Mahfud memberi sejumlah catatan positif: stabilitas keamanan terjaga, kasus terorisme dan radikalisme meredam, dan kebutuhan pokok masyarakat saat Lebaran tersedia cukup. Namun ia mengingatkan pemerintah bahwa mendengarkan kritik saja tidak cukup—perlu ada penelitian atas kebenarannya dan tindak lanjut yang nyata.
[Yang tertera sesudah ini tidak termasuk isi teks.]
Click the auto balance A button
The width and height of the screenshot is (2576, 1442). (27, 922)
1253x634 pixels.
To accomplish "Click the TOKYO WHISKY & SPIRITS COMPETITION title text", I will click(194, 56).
Mahfud menekankan bahwa konstitusi dan penegakan hukum adalah satu-satunya jangkar yang bisa menyelamatkan negara dari kekacauan. Ia mengajak pemerintah kembali ke komitmen awal Prabowo sendiri: strategi yang benar, manajemen yang baik, dan pemerintahan yang bersih. “Masih ada waktu 3,5 tahun. Mumpung masih ada kesempatan,” tandasnya.